I wandered over to her, wanting her opinion on the new arrival.
“I think we’ve lost him,” she said, speaking before I could say anything. “What do you think of her?”
“I think she’s nice,” I said. It delighted me that Isabella was treating me as someone with a worthy opinion, so I tried to sound grave. “But she’s not like us.”
“No, she’s not like us.”
Lorelei came often after that day, but we never knew when she would arrive or leave. Tom insisted that we hold croquet tournaments regularly, and he played with his head turned toward the woods. Being Tom, he continued to win often, in spite of being so obviously distracted, except for the times when Lorelei appeared. Then he would claim her as his partner and smile as she condemned him to second or third place. After that first tournament, the games were mostly between only five or six of us at a time. Pamela played only rarely, and the Delias usually bowed out. I tried to claim a mallet in every game but was frequently pushed aside by Philip or Francesca or Isabella. The aunts, probably because they knew how silly they had looked fighting over the mallet, never played again, though I often caught Aunt Edie observing our games with a gimlet eye.

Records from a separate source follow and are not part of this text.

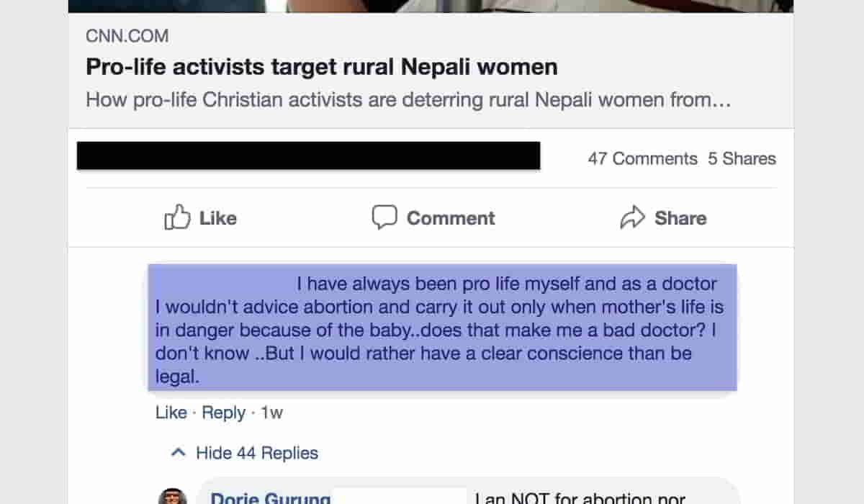
Task: Click the speech bubble Comment icon
Action: click(x=384, y=217)
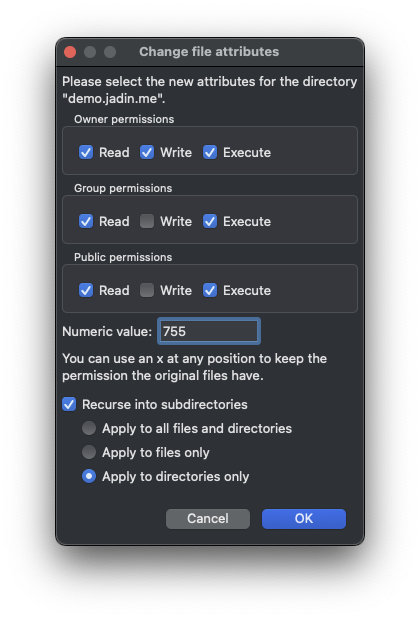Select Apply to directories only option

(89, 476)
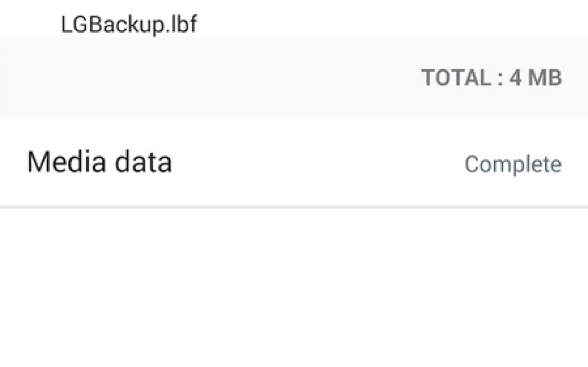Screen dimensions: 588x367
Task: Tap the Media data row label
Action: 99,162
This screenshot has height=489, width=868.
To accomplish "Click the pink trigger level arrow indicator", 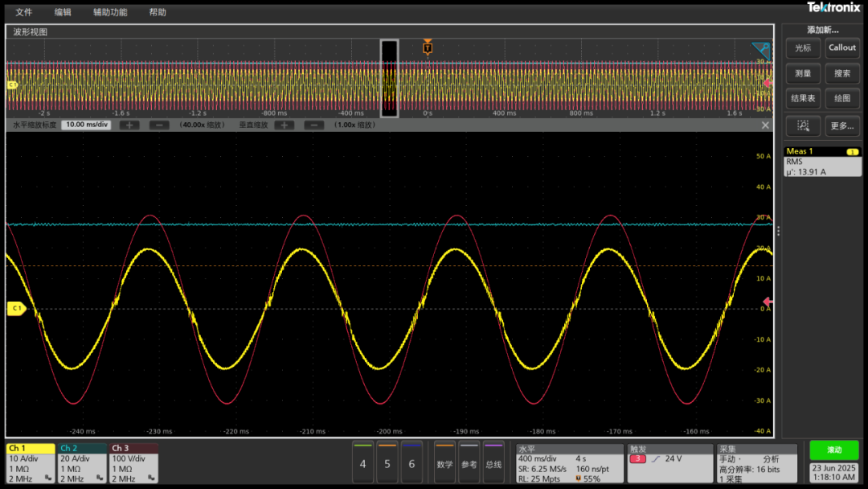I will point(767,302).
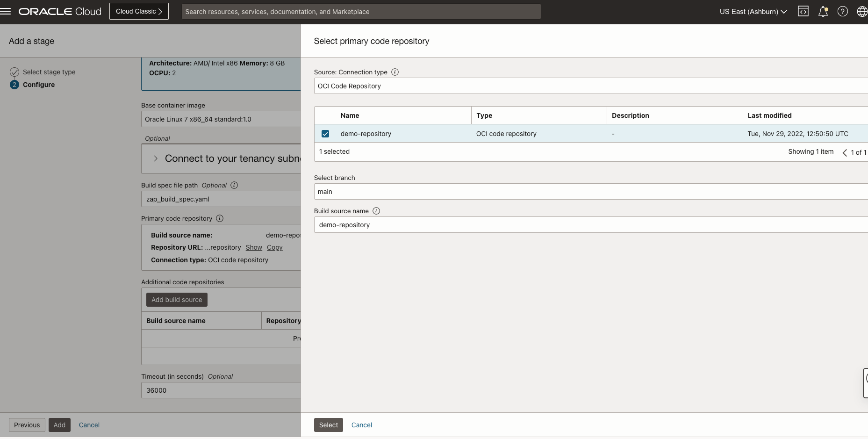The image size is (868, 439).
Task: Click the Select button in repository panel
Action: (328, 425)
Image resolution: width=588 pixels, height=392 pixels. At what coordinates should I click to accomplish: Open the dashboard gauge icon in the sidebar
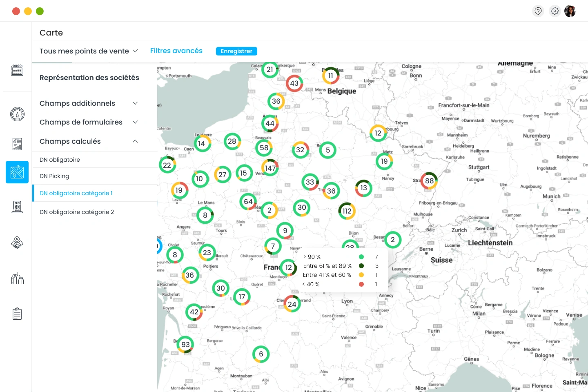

For the most part, Lorelei remained for me a character in the distance, a figure complemented by Tom standing possessively beside her. Once or twice, though, I got to speak with her alone. One morning Tom slept late, and so we weren’t dragged out onto the croquet field. I was on the lawn—by myself, since Pamela had opted to remain at the breakfast table—and, for lack of anything more interesting to do, I drifted in the direction of the woods. Lorelei appeared the way she always did, as if out of the grass. I waved and ran toward her. She wore clothes that emphasized her countryness—starched white blouses and skirts that flared out to well below her knees. Sometimes I thought they made her look old-fashioned, but most of the time she just seemed foreign—foreign to our family, our customs, our whole way of thinking.
“Hello, Richard,” she said. She had needed to hear our names only once, and afterward she remembered them perfectly, never mixing any of us up.
“We’re not playing croquet,” I said, coming to a halt beside her. “Tom wanted to sleep late.”
“That’s all right,” she said. “I’m not good at it anyway.”
“Yes, you are. You’re very good,” I said dutifully.
“Liar,” she replied, smiling at me. Even when Lorelei said things like that, she seemed to be asking permission to say them, showing with her big eyes what a harmless creature she was. She never told us much about her life, but the aunts had interrogated her early on and established that during the school year she went to a girls’ boarding school in New Hampshire and that she wanted to go to college. My mother in particular was pleased that Lorelei was being “properly educated,” but to me and I suspect to the rest of the cousins, including Tom, she seemed entirely unsophisticated and natural. Aunt Edie called her, with some sarcasm, “Tom’s wood nymph.”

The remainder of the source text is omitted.